Schools use help desk to address remote learning issues

LAFAYETTE, La. (AP) — Lafayette Parish School System employees are fielding calls from students about how to log in to virtual learning, change their passwords and other technical issue that come up as they cope with remote instruction during COVID-19.

At least 30 teachers, librarians and technology staff serve as technical facilitators at the central office and schools across the district to answer the questions, with each school donating at least six hours a week, said Chief Administrative Officer Jennifer Gardner.

This allows for four employees at one time to be on hand to answer families’ “requests for help” submitted online or by calling the Link & Learn technology help desk.

During the first week of school, a four-day week due to Labor Day, the help desk fielded nearly 1,000 requests, and 95% have been solved, said Ryan Domengeaux, CEO of the William C. Schumacher Family Foundation.

The foundation has been a major part of the Love Our Schools initiative, which partnered with the school system to create the help desk.
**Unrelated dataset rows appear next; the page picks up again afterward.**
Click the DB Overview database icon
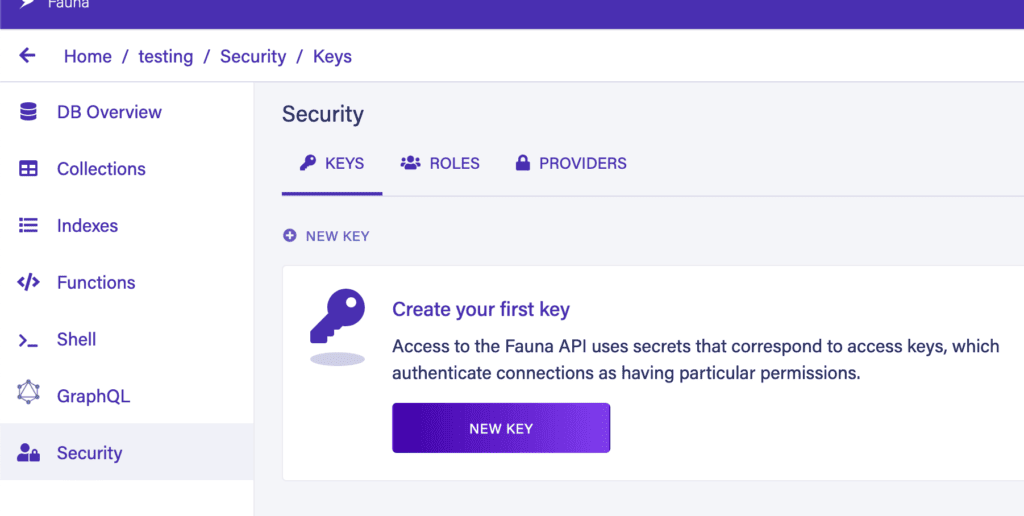(x=28, y=112)
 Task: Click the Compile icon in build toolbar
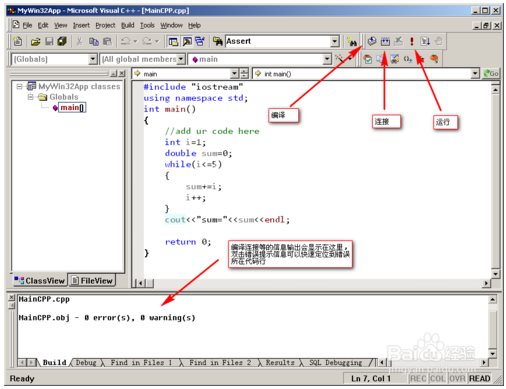372,41
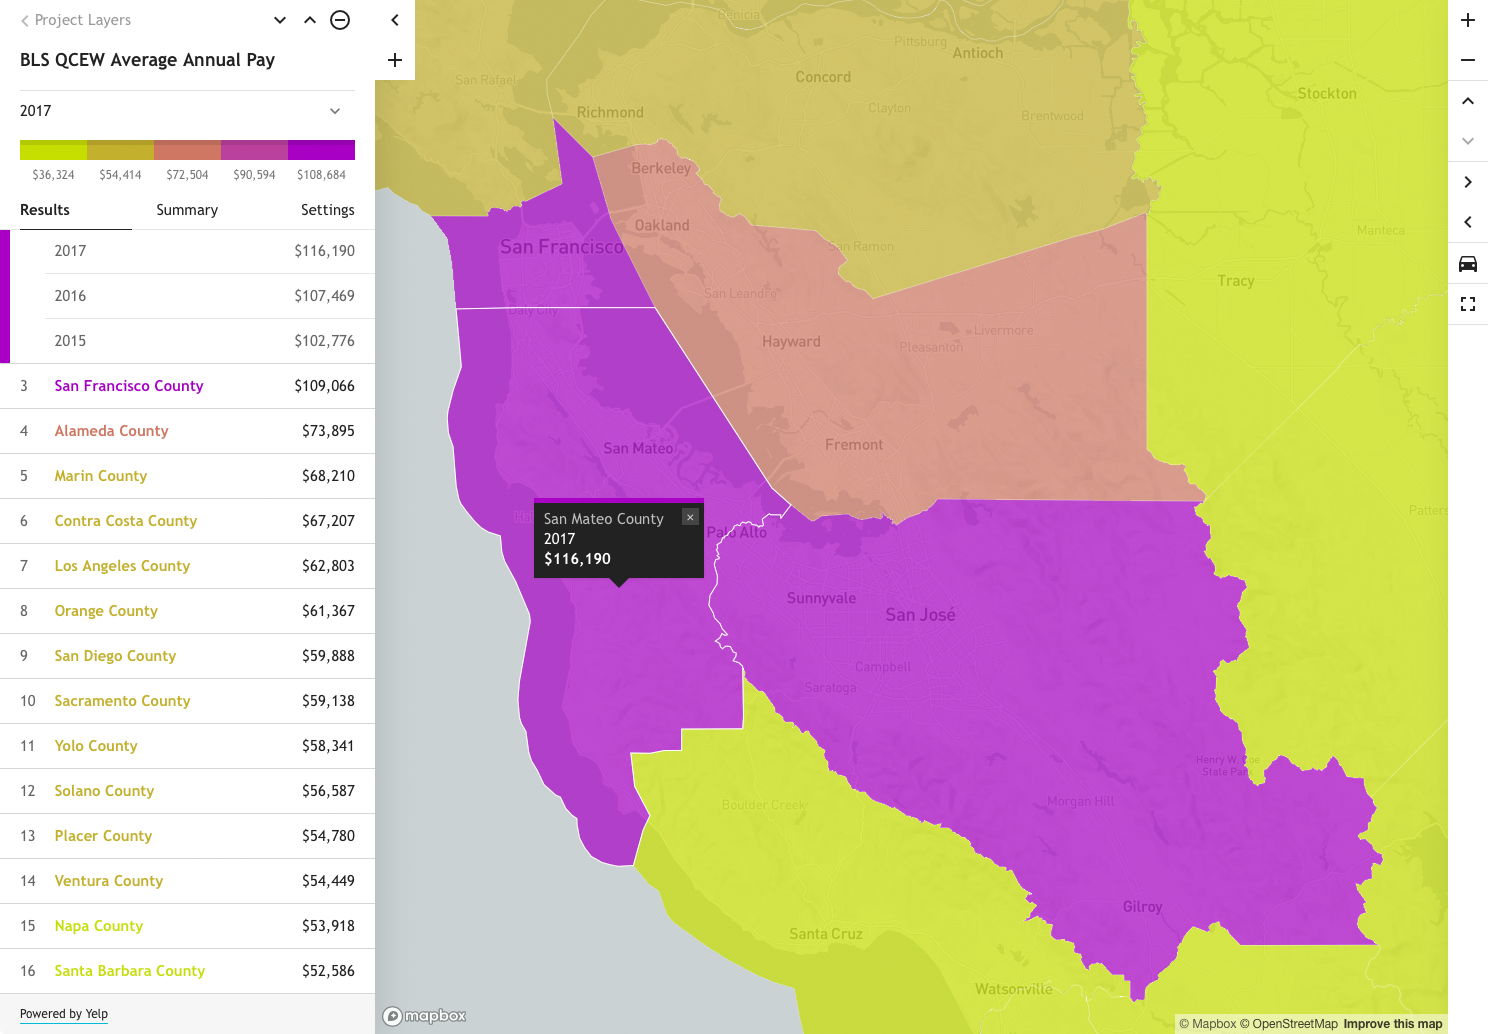Screen dimensions: 1488x1034
Task: Pan map right with the chevron
Action: tap(1468, 182)
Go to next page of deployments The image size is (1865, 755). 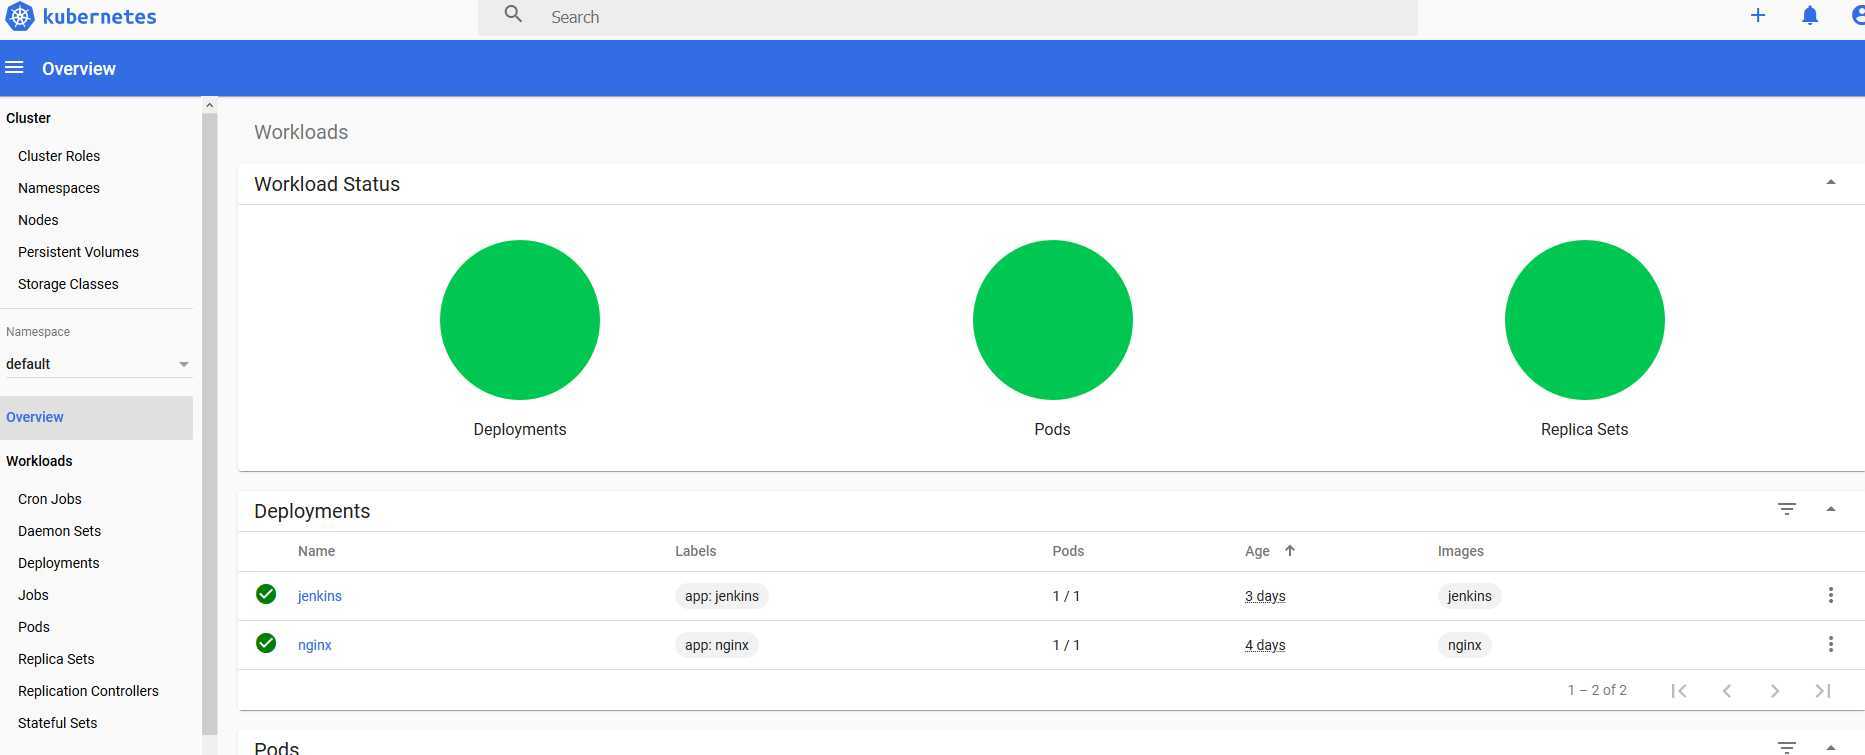tap(1774, 691)
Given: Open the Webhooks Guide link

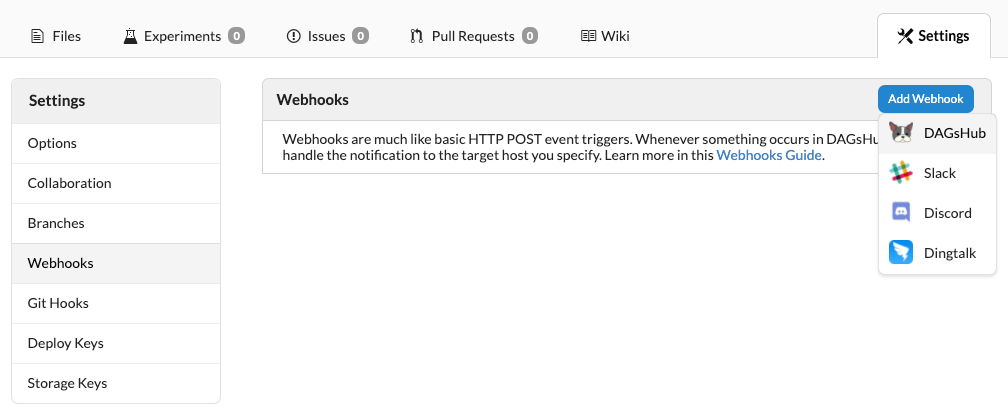Looking at the screenshot, I should pyautogui.click(x=769, y=155).
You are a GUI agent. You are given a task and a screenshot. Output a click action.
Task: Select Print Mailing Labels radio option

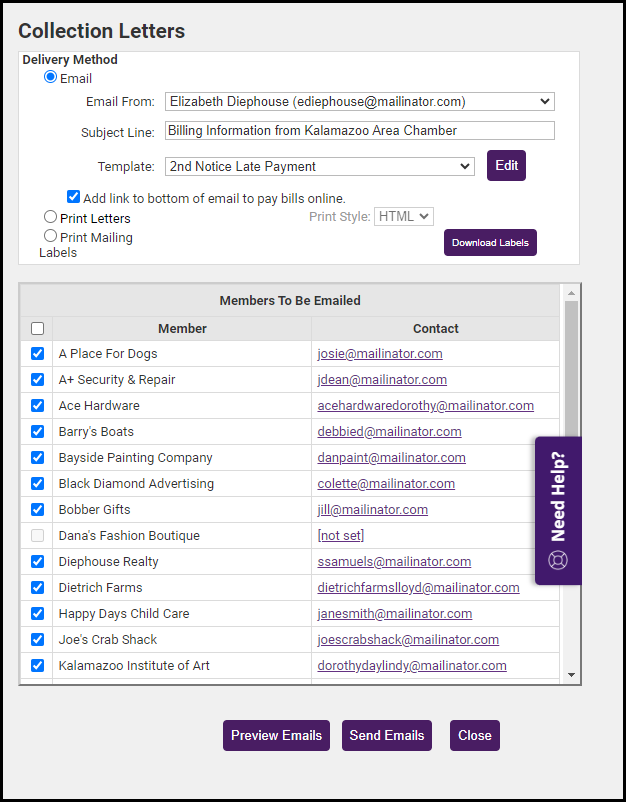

Love Our Schools, a program that began last school year with on-campus beautification projects and school staff meals, connects businesses and community leaders with schools that need support.

Through its Link and Learn partnership with the school system, the group tackled the digital divide that students can experience. In April, Lafayette Parish reported to the state Department of Education that about 20% of its students do not have access to internet at home.

That is always a problem, but even more so as most students have at least some digital component to learning this fall because of the COVID-19 pandemic, whether through the all-virtual Lafayette Online Academy or the district’s hybrid instruction model that alternates days for students learning at home and on campus.

“What happens when these families need help?” Domengeaux said. “What happens when 32,000 kids and their families decide they don’t know how to use Zoom, or don’t know what EdGenuity is, or can’t access the internet?”

The response to that has been to wire school buses to be internet hotspots parked in school lots for families to access during their learning-from-home days and using “extenders” to push wifi out from the school buildings in the evenings when buses aren’t there. Plus, there’s a partnership with local internet providers to offer low-cost service, Domengeaux said.

“With Lafayette Online Academy and (grades) 6-12 doing hybrid, this was critical to continue to close the educational gap and not widen it and also close the digital divide,” Gardner said. “This allows us to do that.”

The technology help desk was the next piece of that puzzle, which will be a “tool that will live not only through the pandemic but as long as the school system is open,” Domengeaux said.

The help desk is based in the cloud and can be accessed from any device with data service or internet. It can be accessed online 24/7 at, or families can call 337-273-0755 from 7 a.m. to 4 p.m. to speak directly to a representative.

“This is something we’ve needed for a while,” said Lindsey Keely, supervisor of technology for the school system.

The pandemic made it that much more critical, she said.

“It’s going to be great for families,” said Keely, who helps field calls and “tickets” for service requested by students. “It gives them a number to call and keeps us all connected. They don’t have to feel like they’re in a silo. We’re all in this together.”

The help desk has received more than 900 help requests or “tickets” — 142 submitted online and 796 by phone — in the first week of school. About 600 calls came in the first day.

The average wait time for callers was 2:14 minutes, and average call length was about 5 minutes, Domengeaux said.

It is supported by in-kind donations from partners like CGI, with money approved by the school board over the summer and by school system employees manning the lines, Gardner said.

“We wanted our teachers, our librarians, our facilitators supporting our students, because they’re ours,” Gardner said. “We’re not just handing it over to a call center.”

Informational technology consulting company CGI did not create the software that makes the held desk possible, but it helped the district find the right technology that would meet the needs of students and families, CGI Vice President Will LaBar explained.

Then LaBar and his team configured the software, which comes from Freshworks, to work best for the school system, and they trained 30 technology “agents” over the summer.

“There are a lot of capabilities on the agent side that allow them to help families very efficiently,” LaBar said. “There are a lot of great people on the other side of the screen to help you.”

CGI’s work was donated as part of the company’s corporate-social responsibility, LaBar said.

“We recognize the importance of a really strong school system to building a strong workforce for us and for others in the community,” he said.